* 任务要求
续写这篇讲分糖果（Candies）最短路径题的网页正文，从最后一句之后接着往下写。

* 网页正文
%%
最短路径__Candies ( Poj )

Description

During the kindergarten days, flymouse was the monitor of his class. Occasionally the head-teacher brought the kids of flymouse’s class a large bag of candies and had flymouse distribute them. All the kids loved candies very much and often compared the numbers of candies they got with others. A kid A could had the idea that though it might be the case that another kid B was better than him in some aspect and therefore had a reason for deserving more candies than he did, he should never get a certain number of candies fewer than B did no matter how many candies he actually got, otherwise he would feel dissatisfied and go to the head-teacher to complain about flymouse’s biased distribution.

snoopy shared class with flymouse at that time. flymouse always compared the number of his candies with that of snoopy’s. He wanted to make the difference between the numbers as large as possible while keeping every kid satisfied. Now he had just got another bag of candies from the head-teacher, what was the largest difference he could make out of it?

Input

The input contains a single test cases. The test cases starts with a line with two integers N and M not exceeding 30 000 and 150 000 respectively. N is the number of kids in the class and the kids were numbered 1 through N. snoopy and flymouse were always numbered 1 and N. Then follow M lines each holding three integers A, B and c in order, meaning that kid A believed that kid B should never get over c candies more than he did.
%%
* 所给条目
%%
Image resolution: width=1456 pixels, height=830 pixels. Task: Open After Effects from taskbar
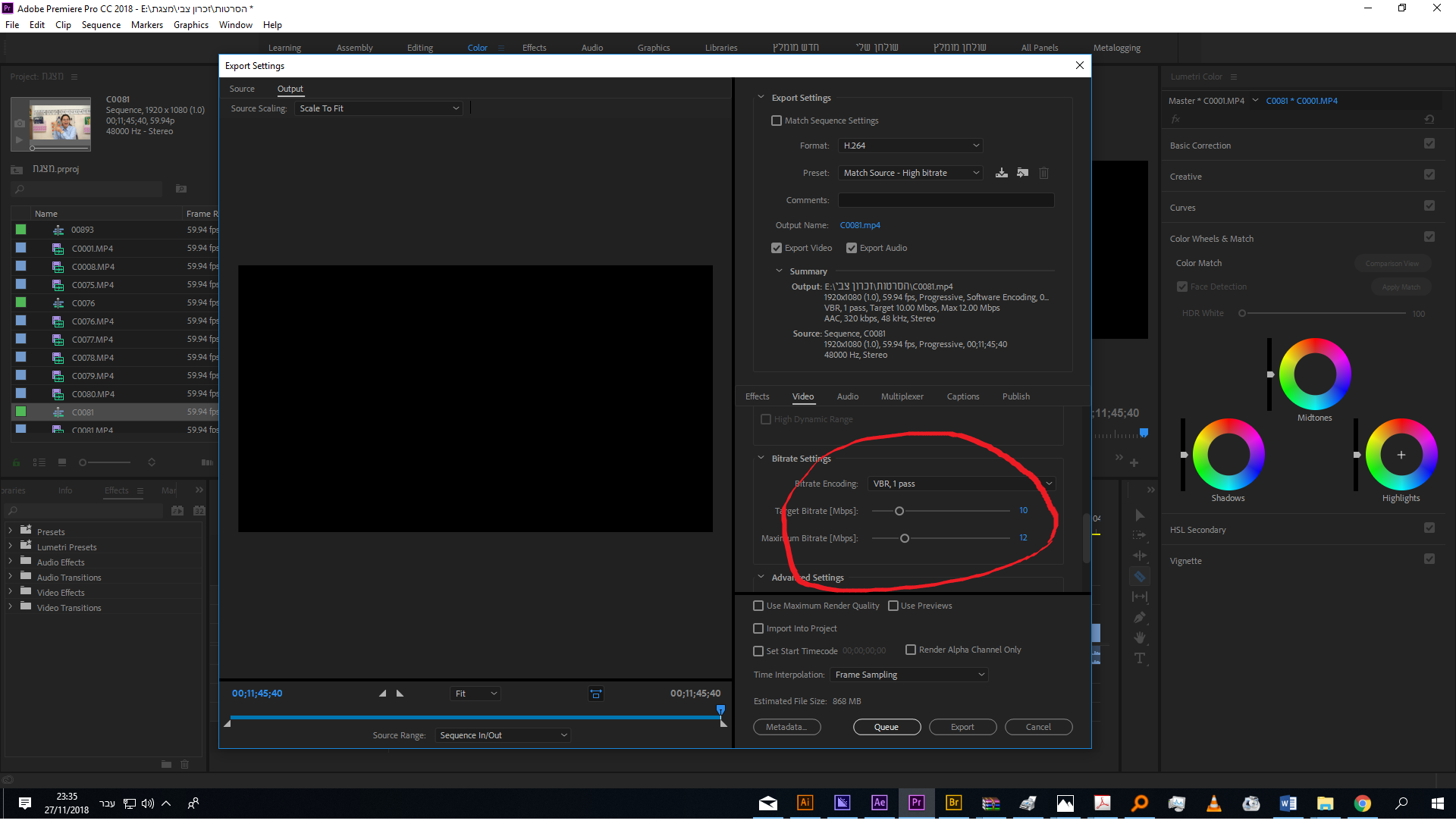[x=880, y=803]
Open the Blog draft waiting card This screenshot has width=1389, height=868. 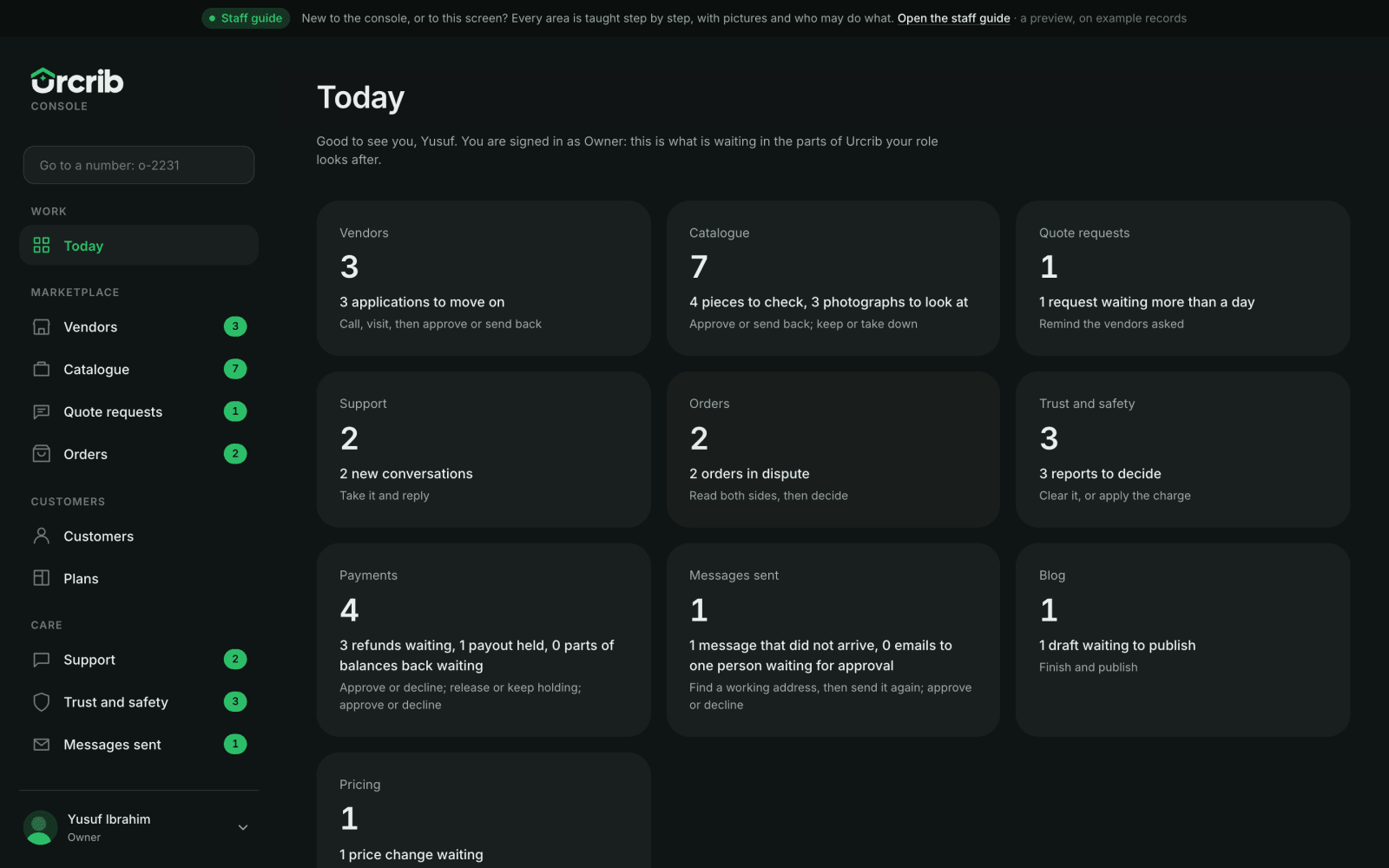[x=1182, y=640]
%%
%%
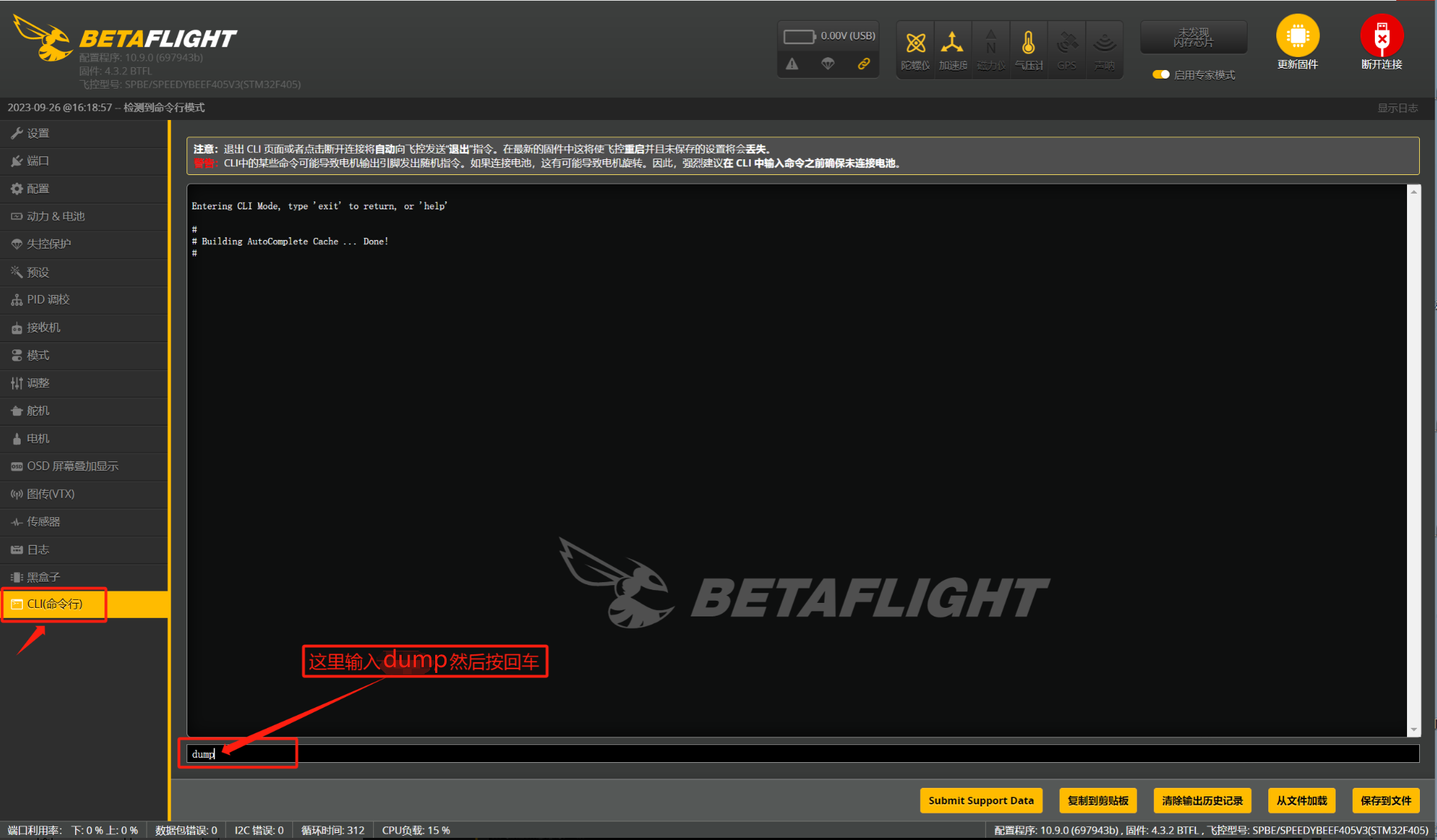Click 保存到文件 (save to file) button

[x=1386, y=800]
%%
* 作答内容
Output

Output one line with only the largest difference desired. The difference is guaranteed to be finite.

Sample Input

2 2
1 2 5
2 1 4

Sample Output

5

Hint

32-bit signed integer type is capable of doing all arithmetic.

题意：班上有n个同学，现在有一些糖要分给他们，设第i个同学得到的糖为p[i]，分糖必须满足条件：第i个同学要求第j个同学的糖不能超过自己k个，即p[j] - p[i] <= k，k >= 0。要求在满足这些条件的情况下，求出p[n] - p[1]的最大值。

思路： 不能超过k个,就保证k个然后转化为 i 到 j 的一个带权边.然后求小路径( 因为要满足其他路径的限制 )

#include<cstdio>
#include<algorithm>
#include<queue>
#include<vector>
#include<stack>
#include<string.h>
#include<iostream>
#include<stdlib.h>
#define N 30100
#define M 158000
#define INF 0x7fffffff
using namespace std;
struct edge
{
    int u,next;
    int s;

}Edge1[M];
int visit[N];
int head1[N];
int dis[N];
int n,m,Len;

void Insert(int u,int v,int w,edge* Edge,int* head)
{
    Edge[Len].u = v;
    Edge[Len].s = w;
    Edge[Len].next = head[u];
    head[u] = Len;
}

void SPFA(edge* Edge,int* head,int x)
{
    for(int i = 1; i <= n; i ++)visit[i] = false;
    for(int i = 1; i <= n; i ++)dis[i] = INF;
    dis[x] = 0;
    stack<int>team;
    team.push(x);
    visit[1] = 1;
    while(!team.empty())
    {
        int now = team.top();
        team.pop();
        visit[now] = false;
        for(int i = head[now]; i != - 1; i = Edge[i].next)
        {
            int next = Edge[i].u;

            if(dis[next] > dis[now] + Edge[i].s)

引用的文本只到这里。